La gasolinera trampa

          La gasolinera trampa es una en la que yo he caído en varias ocasiones. Se sabe cuándo se entra pero no cuándo se podrá salir ni en qué condiciones psicológicas. Todo depende de una combinación de azares y personajes que, en algunos casos, me temo que viven en ellas enredados entre las estanterías, atrapados por los donuts y las latas de aceite para los coches. Se trata de individuos que un fatídico día entraron a por algo y desde entonces no encuentran la salida ni un motivo para volver a sus quehaceres. 

          De vez en cuando, y aquí está la trampa, uno de esos zombies andantes se acerca a la caja porque recuerda que ha repostado en algún momento.
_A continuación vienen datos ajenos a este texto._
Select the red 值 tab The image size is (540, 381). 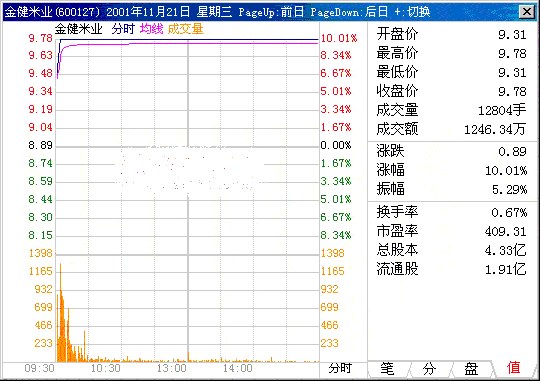tap(513, 369)
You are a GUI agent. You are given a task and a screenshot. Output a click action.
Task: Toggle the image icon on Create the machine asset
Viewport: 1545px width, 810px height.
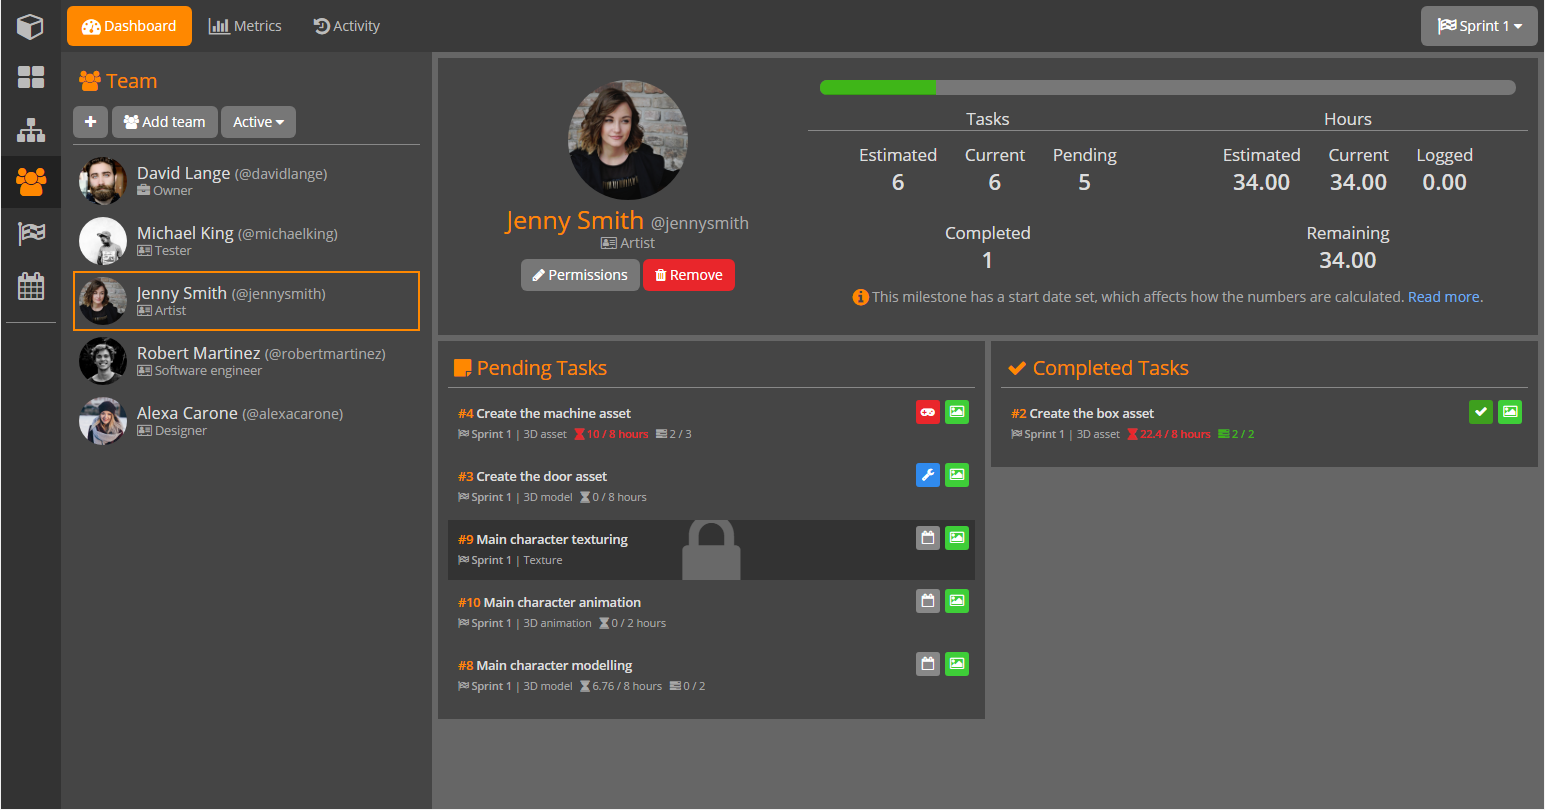coord(957,411)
Además, ha decidido que quiere varias zarandajas adicionales: un paquete de chicle, una barra de pan, un rasca de la ONCE y que le pongan un cortado con la leche templada y sacarina en vaso de cristal pero tipo caña. Cosas todas ellas, que la única persona que atiende la caja debe hacer mientras una fila de incrédulos clientes va creciendo.

          Lo primero que hace quien atiende el negocio es poner a calentar la leche en la máquina, convirtiendo la tienda en una pista de pruebas de motores a reacción. Luego, sale corriendo hacia la caja, porque una serie de nuevos conductores aprietan todos los botones de todos los surtidores haciendo sonar varias alarmas a la vez. Consigue aplacar el pio pio y se dispone a cobrar el combustible de nuestro amigo que, ahora, no recuerda muy bien el número de surtidor y tiene que salir a comprobarlo entre miradas poco amistosas. Mientras tanto, la leche ha hervido hasta la evaporación y la cajera ha marcado el resto de productos del colega. Varios de ellos a mano, porque el lector no pilla el código de barras.

          El número 6 le anuncia en voz alta, pero el 6 no puede ser porque alguien está repostando ahora en el 6. Así que mirando por la ventana, a duras penas entre ambos, identifican la columna correcta que es la 7. La cola de gente ya da la vuelta a la manzana. ¿Cómo va a pagar? Con Waylet contesta tranquilamente. Una vez hecho el cargo, recuerda que con Waylet sólo quiere pagar el combustible y el resto en metálico. Nuevo abono, nuevo cargo y 27 euros de chucherías, pero he ahí que recuerda disponer de unos tickets descuento en la app de la marca. La abre pero no sabe buscarlos. La compungida cajera suda la gota gorda, ayuda pasando pantalla tras pantalla, mientras los murmullos de protesta comienzan a ser evidentes. Resulta que los tickets descuento los había gastado la vez anterior. En metálico no tiene 27 euros, así que debe soltar algo que le cuadre para usar los 23,50 disponibles.

          A estas alturas, quien padece de la tensión y no ha tomado el Enalapril de esa mañana está a punto de fibrilar o de cometer un homicidio en un arranque de ira. Comienzan a escucharse desde atrás incluso algún insulto en plan este tío es gilipollas, y cosas por el estilo. La guinda la pone cuando ya todo el mundo pensaba que se iba por dónde había llegado y entonces dice: necesito factura, te doy los datos mientras me tomo el café, y se tienen que sujetar unos clientes a otros para no ajusticiarlo allí mismo.